Data to process:
((

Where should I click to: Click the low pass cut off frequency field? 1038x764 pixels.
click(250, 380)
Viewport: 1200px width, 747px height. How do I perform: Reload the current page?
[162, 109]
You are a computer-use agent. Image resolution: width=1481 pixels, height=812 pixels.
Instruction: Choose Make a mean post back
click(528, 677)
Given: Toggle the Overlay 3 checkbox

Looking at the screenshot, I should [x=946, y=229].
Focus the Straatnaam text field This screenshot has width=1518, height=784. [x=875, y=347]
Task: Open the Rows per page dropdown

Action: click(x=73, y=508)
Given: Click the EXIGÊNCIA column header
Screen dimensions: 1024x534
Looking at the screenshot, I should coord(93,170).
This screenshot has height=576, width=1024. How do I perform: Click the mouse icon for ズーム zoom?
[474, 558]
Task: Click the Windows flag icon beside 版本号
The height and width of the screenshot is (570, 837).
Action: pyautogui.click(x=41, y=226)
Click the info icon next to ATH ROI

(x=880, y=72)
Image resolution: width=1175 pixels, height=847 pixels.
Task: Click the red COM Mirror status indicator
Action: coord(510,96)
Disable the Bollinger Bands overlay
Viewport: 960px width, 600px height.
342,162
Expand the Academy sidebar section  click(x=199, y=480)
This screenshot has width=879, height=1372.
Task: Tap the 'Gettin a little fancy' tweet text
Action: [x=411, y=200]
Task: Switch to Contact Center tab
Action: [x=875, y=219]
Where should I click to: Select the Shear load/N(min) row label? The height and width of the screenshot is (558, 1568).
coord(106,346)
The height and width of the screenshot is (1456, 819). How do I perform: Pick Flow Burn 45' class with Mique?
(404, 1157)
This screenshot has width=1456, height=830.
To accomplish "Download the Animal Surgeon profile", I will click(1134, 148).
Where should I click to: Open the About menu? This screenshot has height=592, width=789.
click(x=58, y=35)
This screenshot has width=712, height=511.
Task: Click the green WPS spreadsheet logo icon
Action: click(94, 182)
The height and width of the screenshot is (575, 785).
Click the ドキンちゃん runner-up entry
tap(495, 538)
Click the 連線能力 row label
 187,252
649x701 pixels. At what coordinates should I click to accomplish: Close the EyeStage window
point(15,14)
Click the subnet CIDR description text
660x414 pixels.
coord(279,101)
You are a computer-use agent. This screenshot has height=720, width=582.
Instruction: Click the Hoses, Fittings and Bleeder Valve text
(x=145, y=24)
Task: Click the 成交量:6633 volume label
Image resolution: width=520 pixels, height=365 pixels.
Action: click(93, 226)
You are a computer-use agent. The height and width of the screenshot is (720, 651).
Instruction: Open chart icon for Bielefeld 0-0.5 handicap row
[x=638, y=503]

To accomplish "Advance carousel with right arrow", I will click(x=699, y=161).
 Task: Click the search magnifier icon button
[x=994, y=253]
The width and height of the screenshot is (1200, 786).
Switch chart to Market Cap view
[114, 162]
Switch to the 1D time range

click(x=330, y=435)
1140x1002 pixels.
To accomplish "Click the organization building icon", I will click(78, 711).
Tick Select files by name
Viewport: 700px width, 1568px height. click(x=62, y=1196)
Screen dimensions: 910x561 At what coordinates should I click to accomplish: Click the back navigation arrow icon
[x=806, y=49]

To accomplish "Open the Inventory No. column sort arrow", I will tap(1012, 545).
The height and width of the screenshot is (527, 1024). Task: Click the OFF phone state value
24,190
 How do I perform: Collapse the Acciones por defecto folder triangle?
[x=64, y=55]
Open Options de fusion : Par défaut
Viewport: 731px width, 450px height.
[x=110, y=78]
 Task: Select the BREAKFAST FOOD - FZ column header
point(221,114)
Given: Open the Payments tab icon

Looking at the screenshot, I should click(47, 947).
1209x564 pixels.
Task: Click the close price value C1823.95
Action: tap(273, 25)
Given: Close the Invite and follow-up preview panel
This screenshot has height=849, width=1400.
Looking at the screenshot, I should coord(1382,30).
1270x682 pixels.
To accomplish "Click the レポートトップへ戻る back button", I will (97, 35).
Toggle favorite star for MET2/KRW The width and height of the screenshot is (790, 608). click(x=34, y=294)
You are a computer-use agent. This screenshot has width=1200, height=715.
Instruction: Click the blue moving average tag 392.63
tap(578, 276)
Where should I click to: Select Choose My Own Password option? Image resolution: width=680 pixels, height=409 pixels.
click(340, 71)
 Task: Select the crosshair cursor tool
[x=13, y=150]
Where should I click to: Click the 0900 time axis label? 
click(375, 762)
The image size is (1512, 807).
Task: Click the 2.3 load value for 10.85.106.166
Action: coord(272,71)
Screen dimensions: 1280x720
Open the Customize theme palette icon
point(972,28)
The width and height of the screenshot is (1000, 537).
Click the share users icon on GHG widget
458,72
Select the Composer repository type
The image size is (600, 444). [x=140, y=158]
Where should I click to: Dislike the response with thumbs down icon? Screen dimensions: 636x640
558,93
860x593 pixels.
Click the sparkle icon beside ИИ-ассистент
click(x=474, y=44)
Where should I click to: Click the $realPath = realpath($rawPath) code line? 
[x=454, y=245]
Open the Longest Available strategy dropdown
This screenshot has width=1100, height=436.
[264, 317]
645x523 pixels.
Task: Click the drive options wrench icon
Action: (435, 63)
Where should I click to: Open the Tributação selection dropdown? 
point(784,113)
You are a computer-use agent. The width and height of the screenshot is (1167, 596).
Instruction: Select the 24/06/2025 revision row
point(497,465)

))

What this task involves:
When you write out the listing, keep every line exactly as it is above.

Response box:
Where should I click to: Click the low pass cut off frequency field? 1038x764 pixels.
click(250, 380)
Viewport: 1200px width, 747px height. How do I perform: Reload the current page?
[162, 109]
You are a computer-use agent. Image resolution: width=1481 pixels, height=812 pixels.
Instruction: Choose Make a mean post back
click(528, 677)
Given: Toggle the Overlay 3 checkbox

Looking at the screenshot, I should [x=946, y=229].
Focus the Straatnaam text field This screenshot has width=1518, height=784. [x=875, y=347]
Task: Open the Rows per page dropdown

Action: click(x=73, y=508)
Given: Click the EXIGÊNCIA column header
Screen dimensions: 1024x534
Looking at the screenshot, I should coord(93,170).
This screenshot has height=576, width=1024. How do I perform: Click the mouse icon for ズーム zoom?
[474, 558]
Task: Click the Windows flag icon beside 版本号
The height and width of the screenshot is (570, 837).
Action: pyautogui.click(x=41, y=226)
Click the info icon next to ATH ROI

(x=880, y=72)
Image resolution: width=1175 pixels, height=847 pixels.
Task: Click the red COM Mirror status indicator
Action: coord(510,96)
Disable the Bollinger Bands overlay
Viewport: 960px width, 600px height.
342,162
Expand the Academy sidebar section  click(x=199, y=480)
This screenshot has width=879, height=1372.
Task: Tap the 'Gettin a little fancy' tweet text
Action: [x=411, y=200]
Task: Switch to Contact Center tab
Action: [x=875, y=219]
Where should I click to: Select the Shear load/N(min) row label? The height and width of the screenshot is (558, 1568).
coord(106,346)
The height and width of the screenshot is (1456, 819). How do I perform: Pick Flow Burn 45' class with Mique?
(404, 1157)
This screenshot has width=1456, height=830.
To accomplish "Download the Animal Surgeon profile", I will click(1134, 148).
Where should I click to: Open the About menu? This screenshot has height=592, width=789.
click(x=58, y=35)
This screenshot has width=712, height=511.
Task: Click the green WPS spreadsheet logo icon
Action: click(94, 182)
The height and width of the screenshot is (575, 785).
Click the ドキンちゃん runner-up entry
tap(495, 538)
Click the 連線能力 row label
 187,252
649x701 pixels. At what coordinates should I click to accomplish: Close the EyeStage window
point(15,14)
Click the subnet CIDR description text
660x414 pixels.
coord(279,101)
You are a computer-use agent. This screenshot has height=720, width=582.
Instruction: Click the Hoses, Fittings and Bleeder Valve text
(x=145, y=24)
Task: Click the 成交量:6633 volume label
Image resolution: width=520 pixels, height=365 pixels.
Action: click(93, 226)
You are a computer-use agent. The height and width of the screenshot is (720, 651).
Instruction: Open chart icon for Bielefeld 0-0.5 handicap row
[x=638, y=503]

To accomplish "Advance carousel with right arrow", I will click(x=699, y=161).
 Task: Click the search magnifier icon button
[x=994, y=253]
The width and height of the screenshot is (1200, 786).
Switch chart to Market Cap view
[114, 162]
Switch to the 1D time range

click(x=330, y=435)
1140x1002 pixels.
To accomplish "Click the organization building icon", I will click(78, 711).
Tick Select files by name
Viewport: 700px width, 1568px height. click(x=62, y=1196)
Screen dimensions: 910x561 At what coordinates should I click to accomplish: Click the back navigation arrow icon
[x=806, y=49]

To accomplish "Open the Inventory No. column sort arrow", I will tap(1012, 545).
The height and width of the screenshot is (527, 1024). Task: Click the OFF phone state value
24,190
 How do I perform: Collapse the Acciones por defecto folder triangle?
[x=64, y=55]
Open Options de fusion : Par défaut
Viewport: 731px width, 450px height.
[x=110, y=78]
 Task: Select the BREAKFAST FOOD - FZ column header
point(221,114)
Given: Open the Payments tab icon

Looking at the screenshot, I should click(47, 947).
1209x564 pixels.
Task: Click the close price value C1823.95
Action: tap(273, 25)
Given: Close the Invite and follow-up preview panel
This screenshot has height=849, width=1400.
Looking at the screenshot, I should coord(1382,30).
1270x682 pixels.
To accomplish "Click the レポートトップへ戻る back button", I will (97, 35).
Toggle favorite star for MET2/KRW The width and height of the screenshot is (790, 608). click(x=34, y=294)
You are a computer-use agent. This screenshot has width=1200, height=715.
Instruction: Click the blue moving average tag 392.63
tap(578, 276)
Where should I click to: Select Choose My Own Password option? Image resolution: width=680 pixels, height=409 pixels.
click(340, 71)
 Task: Select the crosshair cursor tool
[x=13, y=150]
Where should I click to: Click the 0900 time axis label? 
click(375, 762)
The image size is (1512, 807).
Task: Click the 2.3 load value for 10.85.106.166
Action: coord(272,71)
Screen dimensions: 1280x720
Open the Customize theme palette icon
point(972,28)
The width and height of the screenshot is (1000, 537).
Click the share users icon on GHG widget
458,72
Select the Composer repository type
The image size is (600, 444). [x=140, y=158]
Where should I click to: Dislike the response with thumbs down icon? Screen dimensions: 636x640
558,93
860x593 pixels.
Click the sparkle icon beside ИИ-ассистент
click(x=474, y=44)
Where should I click to: Click the $realPath = realpath($rawPath) code line? 
[x=454, y=245]
Open the Longest Available strategy dropdown
This screenshot has width=1100, height=436.
[264, 317]
645x523 pixels.
Task: Click the drive options wrench icon
Action: (435, 63)
Where should I click to: Open the Tributação selection dropdown? 
point(784,113)
You are a computer-use agent. The width and height of the screenshot is (1167, 596).
Instruction: Select the 24/06/2025 revision row
point(497,465)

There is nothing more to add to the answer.